Task directions
In the records below, find each line with the word "filter" and copy it.

╭─ Task inputs

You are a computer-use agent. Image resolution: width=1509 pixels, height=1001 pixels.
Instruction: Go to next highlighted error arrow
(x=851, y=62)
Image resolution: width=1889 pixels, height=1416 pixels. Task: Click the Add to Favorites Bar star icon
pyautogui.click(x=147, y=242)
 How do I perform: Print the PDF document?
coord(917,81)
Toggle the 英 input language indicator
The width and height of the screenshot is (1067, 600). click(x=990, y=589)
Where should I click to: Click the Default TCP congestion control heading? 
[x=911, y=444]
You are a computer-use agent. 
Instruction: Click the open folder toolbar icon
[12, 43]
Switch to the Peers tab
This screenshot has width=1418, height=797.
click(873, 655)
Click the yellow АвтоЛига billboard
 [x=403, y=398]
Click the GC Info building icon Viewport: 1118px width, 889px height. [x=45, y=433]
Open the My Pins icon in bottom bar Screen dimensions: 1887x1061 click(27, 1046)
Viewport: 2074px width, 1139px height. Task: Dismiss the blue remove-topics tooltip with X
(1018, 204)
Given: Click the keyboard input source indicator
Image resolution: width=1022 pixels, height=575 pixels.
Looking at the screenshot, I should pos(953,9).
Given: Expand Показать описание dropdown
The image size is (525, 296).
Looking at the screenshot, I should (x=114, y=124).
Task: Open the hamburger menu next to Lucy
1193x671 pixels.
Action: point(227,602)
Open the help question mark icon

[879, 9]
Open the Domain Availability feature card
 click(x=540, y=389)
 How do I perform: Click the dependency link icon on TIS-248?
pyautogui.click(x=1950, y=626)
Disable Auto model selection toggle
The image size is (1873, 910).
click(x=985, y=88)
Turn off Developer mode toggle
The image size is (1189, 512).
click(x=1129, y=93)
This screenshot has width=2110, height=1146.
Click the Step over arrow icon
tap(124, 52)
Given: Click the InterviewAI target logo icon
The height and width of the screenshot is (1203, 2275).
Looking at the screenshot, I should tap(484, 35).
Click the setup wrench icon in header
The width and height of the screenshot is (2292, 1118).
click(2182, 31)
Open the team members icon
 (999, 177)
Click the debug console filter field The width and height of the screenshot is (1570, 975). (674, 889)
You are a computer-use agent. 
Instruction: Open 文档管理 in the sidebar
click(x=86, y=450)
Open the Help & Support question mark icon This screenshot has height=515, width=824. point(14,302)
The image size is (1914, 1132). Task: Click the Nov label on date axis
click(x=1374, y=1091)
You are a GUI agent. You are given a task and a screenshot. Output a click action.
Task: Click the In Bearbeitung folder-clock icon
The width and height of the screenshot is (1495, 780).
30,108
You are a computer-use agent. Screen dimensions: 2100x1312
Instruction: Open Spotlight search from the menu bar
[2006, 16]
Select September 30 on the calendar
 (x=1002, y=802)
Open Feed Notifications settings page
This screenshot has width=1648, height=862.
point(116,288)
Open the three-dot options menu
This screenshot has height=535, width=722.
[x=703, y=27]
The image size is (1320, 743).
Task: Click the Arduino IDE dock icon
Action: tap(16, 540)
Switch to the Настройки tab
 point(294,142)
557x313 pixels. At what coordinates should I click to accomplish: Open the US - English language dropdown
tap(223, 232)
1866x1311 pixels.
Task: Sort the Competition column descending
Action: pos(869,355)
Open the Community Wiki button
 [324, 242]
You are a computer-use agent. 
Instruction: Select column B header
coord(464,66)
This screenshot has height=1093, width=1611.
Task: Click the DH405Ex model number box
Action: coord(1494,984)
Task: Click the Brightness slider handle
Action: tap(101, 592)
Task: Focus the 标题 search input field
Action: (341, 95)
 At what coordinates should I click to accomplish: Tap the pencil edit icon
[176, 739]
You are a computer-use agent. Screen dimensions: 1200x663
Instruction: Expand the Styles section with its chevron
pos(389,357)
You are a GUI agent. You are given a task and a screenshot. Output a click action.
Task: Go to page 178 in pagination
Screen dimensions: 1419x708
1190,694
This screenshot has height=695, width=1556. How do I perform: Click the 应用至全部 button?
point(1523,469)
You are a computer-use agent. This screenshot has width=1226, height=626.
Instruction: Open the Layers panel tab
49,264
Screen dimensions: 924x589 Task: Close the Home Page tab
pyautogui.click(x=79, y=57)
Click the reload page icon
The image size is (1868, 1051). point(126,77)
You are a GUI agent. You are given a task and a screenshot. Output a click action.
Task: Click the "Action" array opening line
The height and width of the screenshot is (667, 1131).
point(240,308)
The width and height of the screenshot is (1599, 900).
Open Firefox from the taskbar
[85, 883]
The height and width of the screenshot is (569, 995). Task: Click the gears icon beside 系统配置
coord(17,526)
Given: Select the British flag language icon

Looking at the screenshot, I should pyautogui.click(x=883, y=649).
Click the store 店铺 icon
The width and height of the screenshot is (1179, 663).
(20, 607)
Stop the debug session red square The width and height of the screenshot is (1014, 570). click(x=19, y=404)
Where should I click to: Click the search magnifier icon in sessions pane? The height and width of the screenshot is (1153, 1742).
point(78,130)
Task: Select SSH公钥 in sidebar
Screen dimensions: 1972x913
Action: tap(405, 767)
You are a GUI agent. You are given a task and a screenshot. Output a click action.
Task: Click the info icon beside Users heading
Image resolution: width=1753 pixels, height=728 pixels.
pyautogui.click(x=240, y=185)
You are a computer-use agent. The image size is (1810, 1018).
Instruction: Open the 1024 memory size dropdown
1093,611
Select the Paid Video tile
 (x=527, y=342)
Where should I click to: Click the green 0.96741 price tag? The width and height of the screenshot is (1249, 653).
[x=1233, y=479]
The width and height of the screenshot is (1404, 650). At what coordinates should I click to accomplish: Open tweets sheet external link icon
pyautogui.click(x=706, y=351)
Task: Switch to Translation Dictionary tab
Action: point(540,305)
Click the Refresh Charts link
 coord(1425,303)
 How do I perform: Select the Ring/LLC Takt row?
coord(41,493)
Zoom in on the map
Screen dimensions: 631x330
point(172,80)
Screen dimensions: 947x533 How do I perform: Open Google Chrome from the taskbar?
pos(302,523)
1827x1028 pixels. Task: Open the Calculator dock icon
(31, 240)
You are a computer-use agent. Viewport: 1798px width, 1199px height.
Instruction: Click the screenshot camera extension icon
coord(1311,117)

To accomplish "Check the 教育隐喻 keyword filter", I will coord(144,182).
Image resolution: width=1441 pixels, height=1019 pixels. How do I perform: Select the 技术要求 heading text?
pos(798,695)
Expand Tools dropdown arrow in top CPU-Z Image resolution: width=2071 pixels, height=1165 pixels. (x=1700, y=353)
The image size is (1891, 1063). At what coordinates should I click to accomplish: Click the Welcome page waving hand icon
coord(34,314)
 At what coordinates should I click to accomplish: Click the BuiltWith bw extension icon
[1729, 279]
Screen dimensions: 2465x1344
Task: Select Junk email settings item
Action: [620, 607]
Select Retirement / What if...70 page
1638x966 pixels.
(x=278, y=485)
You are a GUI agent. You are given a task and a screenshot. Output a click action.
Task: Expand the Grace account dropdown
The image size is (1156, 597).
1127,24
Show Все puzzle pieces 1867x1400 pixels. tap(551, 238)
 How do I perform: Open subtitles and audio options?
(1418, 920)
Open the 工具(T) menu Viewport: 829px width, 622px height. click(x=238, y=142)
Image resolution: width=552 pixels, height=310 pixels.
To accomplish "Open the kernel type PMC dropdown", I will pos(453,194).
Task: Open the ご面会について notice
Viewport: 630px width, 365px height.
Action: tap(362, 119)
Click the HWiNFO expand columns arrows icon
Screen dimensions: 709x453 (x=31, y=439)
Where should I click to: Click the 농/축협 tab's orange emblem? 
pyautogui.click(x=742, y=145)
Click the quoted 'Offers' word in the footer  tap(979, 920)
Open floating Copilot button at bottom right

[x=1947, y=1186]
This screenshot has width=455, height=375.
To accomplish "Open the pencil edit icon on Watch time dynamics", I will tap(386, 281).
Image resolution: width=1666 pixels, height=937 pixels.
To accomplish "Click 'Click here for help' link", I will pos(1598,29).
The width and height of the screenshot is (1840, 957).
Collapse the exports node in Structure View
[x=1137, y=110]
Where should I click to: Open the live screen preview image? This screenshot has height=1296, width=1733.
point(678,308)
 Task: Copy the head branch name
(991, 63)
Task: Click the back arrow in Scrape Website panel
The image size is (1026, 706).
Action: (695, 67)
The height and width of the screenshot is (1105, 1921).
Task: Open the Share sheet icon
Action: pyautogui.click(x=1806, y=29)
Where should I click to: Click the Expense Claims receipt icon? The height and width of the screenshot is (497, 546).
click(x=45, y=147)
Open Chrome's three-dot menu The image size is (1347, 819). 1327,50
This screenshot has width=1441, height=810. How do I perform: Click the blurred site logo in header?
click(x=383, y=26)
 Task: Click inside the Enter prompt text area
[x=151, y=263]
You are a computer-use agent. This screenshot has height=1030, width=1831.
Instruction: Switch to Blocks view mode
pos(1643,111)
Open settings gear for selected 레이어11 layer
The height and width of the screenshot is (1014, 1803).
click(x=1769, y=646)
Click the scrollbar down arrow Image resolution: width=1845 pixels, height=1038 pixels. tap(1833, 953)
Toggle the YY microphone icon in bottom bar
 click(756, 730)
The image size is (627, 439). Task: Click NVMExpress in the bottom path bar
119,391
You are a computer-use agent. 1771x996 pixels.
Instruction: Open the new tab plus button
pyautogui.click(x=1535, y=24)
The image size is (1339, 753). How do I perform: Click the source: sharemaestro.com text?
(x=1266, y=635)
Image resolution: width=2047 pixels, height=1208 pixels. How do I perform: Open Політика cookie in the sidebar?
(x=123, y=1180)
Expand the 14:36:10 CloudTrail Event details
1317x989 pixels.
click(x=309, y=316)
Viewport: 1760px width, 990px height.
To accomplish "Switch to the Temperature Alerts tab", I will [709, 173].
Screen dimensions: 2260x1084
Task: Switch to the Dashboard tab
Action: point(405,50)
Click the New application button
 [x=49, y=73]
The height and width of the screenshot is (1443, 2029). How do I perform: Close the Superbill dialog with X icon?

╰─

Output for this exercise
Click the debug console filter field The width and height of the screenshot is (1570, 975). (674, 889)
To accomplish "Check the 教育隐喻 keyword filter", I will coord(144,182).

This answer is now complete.